— WHAT IS EXPECTED —
Gather, from the data below, each line in which the word "computer" occurs.

— GIVEN INFORMATION —
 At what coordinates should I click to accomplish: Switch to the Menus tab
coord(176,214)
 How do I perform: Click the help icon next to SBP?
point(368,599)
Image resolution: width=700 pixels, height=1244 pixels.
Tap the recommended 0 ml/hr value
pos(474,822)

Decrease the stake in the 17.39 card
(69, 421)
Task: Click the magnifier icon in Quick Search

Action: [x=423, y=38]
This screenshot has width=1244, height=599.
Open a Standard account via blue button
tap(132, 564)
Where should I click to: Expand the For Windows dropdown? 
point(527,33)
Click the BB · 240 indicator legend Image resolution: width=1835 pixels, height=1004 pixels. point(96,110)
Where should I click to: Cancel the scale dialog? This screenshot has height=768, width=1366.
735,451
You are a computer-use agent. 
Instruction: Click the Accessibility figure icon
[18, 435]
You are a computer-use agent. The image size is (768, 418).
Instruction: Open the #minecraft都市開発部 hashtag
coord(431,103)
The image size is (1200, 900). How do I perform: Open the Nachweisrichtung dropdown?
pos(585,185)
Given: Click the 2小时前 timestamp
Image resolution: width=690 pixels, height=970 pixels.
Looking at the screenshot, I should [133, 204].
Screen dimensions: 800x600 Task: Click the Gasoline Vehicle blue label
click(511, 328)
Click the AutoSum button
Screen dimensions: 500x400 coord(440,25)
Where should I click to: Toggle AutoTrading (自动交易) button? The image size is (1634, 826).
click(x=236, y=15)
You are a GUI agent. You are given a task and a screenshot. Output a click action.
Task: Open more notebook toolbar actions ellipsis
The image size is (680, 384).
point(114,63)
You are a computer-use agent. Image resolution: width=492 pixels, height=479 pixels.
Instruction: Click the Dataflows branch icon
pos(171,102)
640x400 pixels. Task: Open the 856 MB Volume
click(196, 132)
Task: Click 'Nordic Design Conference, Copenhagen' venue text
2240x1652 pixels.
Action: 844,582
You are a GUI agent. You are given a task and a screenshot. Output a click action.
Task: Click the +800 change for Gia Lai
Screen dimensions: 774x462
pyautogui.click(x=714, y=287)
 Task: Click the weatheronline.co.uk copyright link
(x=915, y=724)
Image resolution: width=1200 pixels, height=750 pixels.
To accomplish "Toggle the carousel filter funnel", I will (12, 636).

— EXERCISE RESPONSE —
You are a computer-use agent. 
You are a computer-use agent. The image size is (768, 418).
You are a computer-use agent. Image resolution: width=492 pixels, height=479 pixels.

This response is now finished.